I am new to statistics (self-taught since I need it for my thesis) and I have a question that I haven't been able to find an answer to yet. For my thesis I want to find out whether there is any relationship between how students and their teachers answer a likert scale questionnaire (several items forming a scale). I want to see whether there are any similarities/if teachers influence their students thinking in certain areas. I have questionnaires from 3 teachers and their 160 students. The questionnaire I used is based on an existing one but it has never been analysed in this way. What calculation or correlational analysis would best answer my research question?

I am very thankful for any tips or answers!

Best Answer

What I would do:

  1. Group the students according to the teachers and check for correlations to each answer.
  2. Check if this correlates with the teachers answer.


    • You could take the average value of the student's answers (or their sample median, or 25% quantile, ...) and compare those to their teacher's answers. Doing so, you get two datasets per class: one for the teacher and one (averaged) for the students. These you can easily correlated.
    • If you want to take it one step further, you could weight the calculated correlations (from above) by the students variance.
  3. Check if this correlates with the other student's answer -- a certain topic might be sexy, indep. of the teacher.

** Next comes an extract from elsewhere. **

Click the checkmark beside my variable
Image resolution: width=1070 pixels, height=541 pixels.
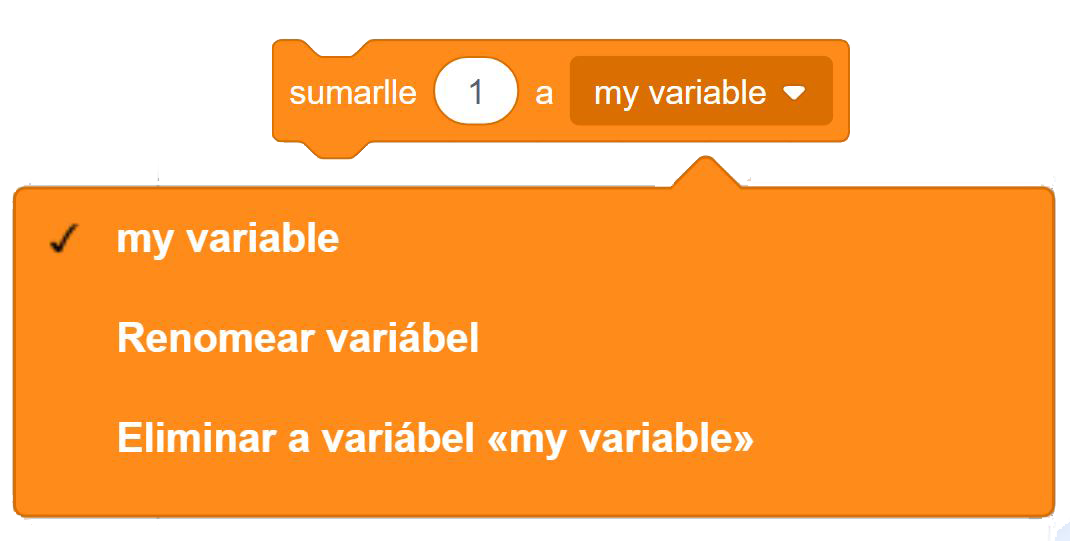pyautogui.click(x=63, y=240)
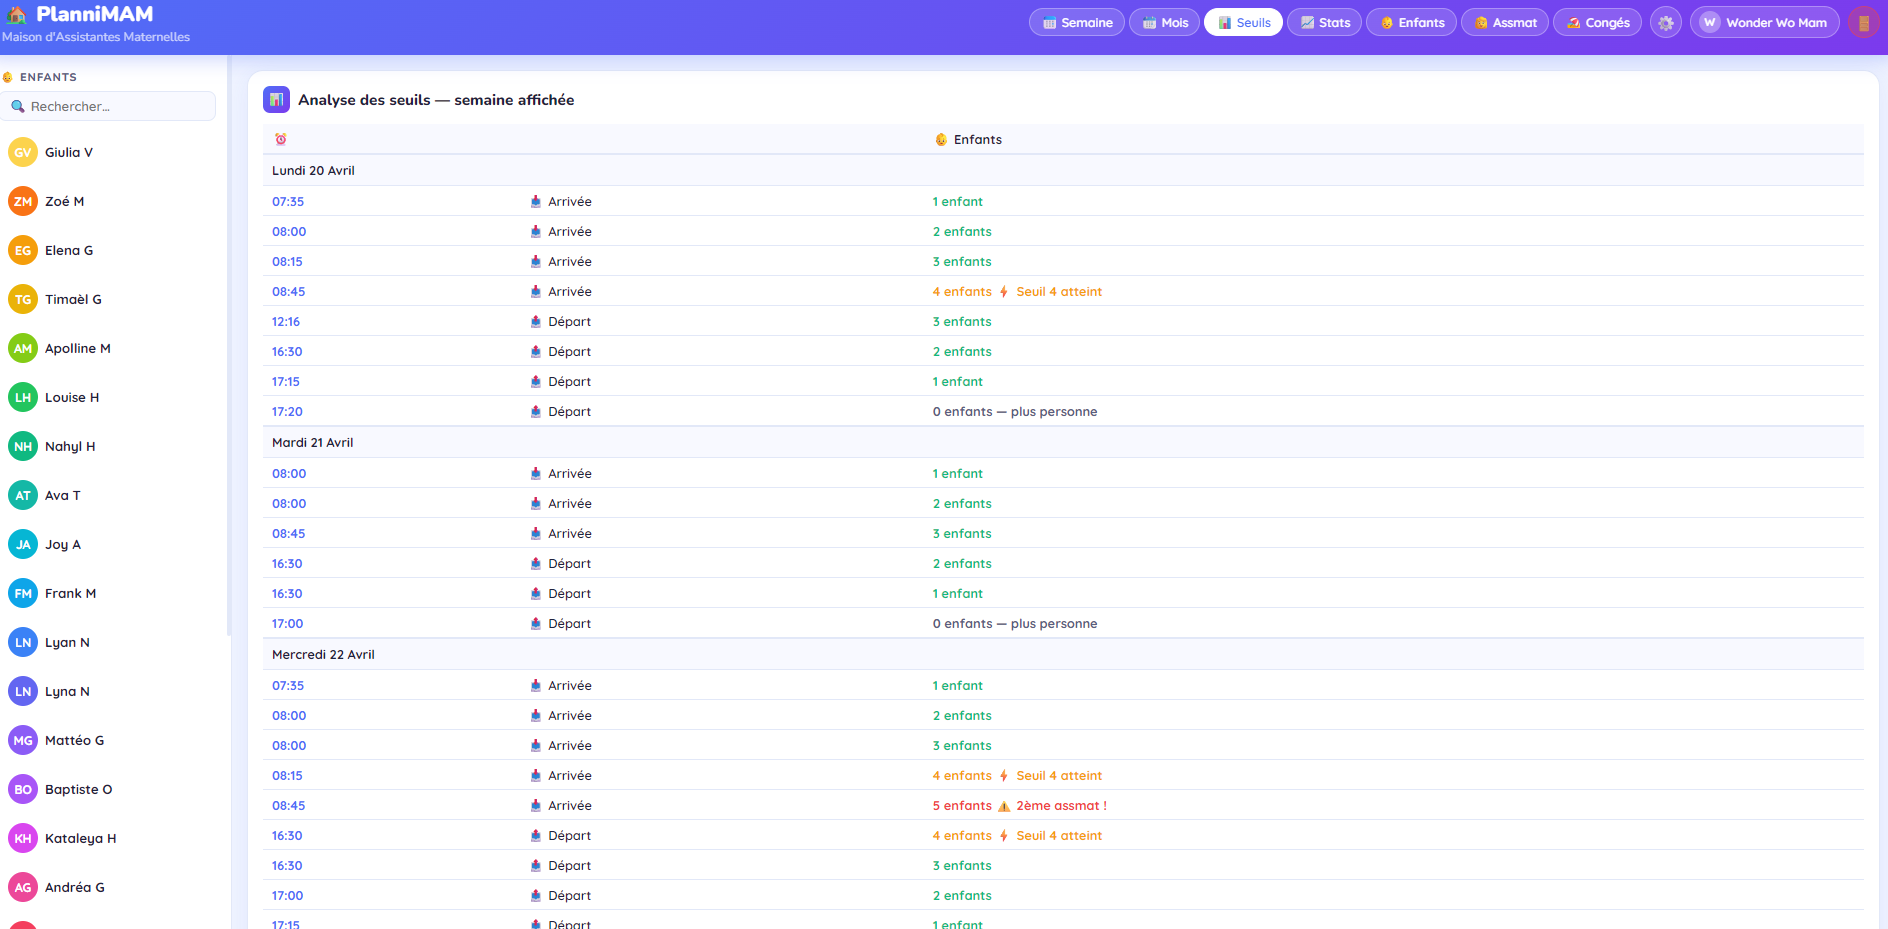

With your dataset it will be impossible to insure that your conclusions are valid for the teachers population, because you can't assume that the three teachers are representative for the whole population. However, if you have more than 20 questions per sheet, the evaluation whether or not there exists a correlation between the answers of these particular teachers and students might be possible.

EDIT: In my experience, one should not take all student's and teacher's answers on evaluation sheets too seriously. Questions are interpreted and the answers do strongly depend on the current mood of the person. Therefore, it might be wise to evaluate only those questions which invoked extrem answers (bad and good) in a second "interpretation" of the data.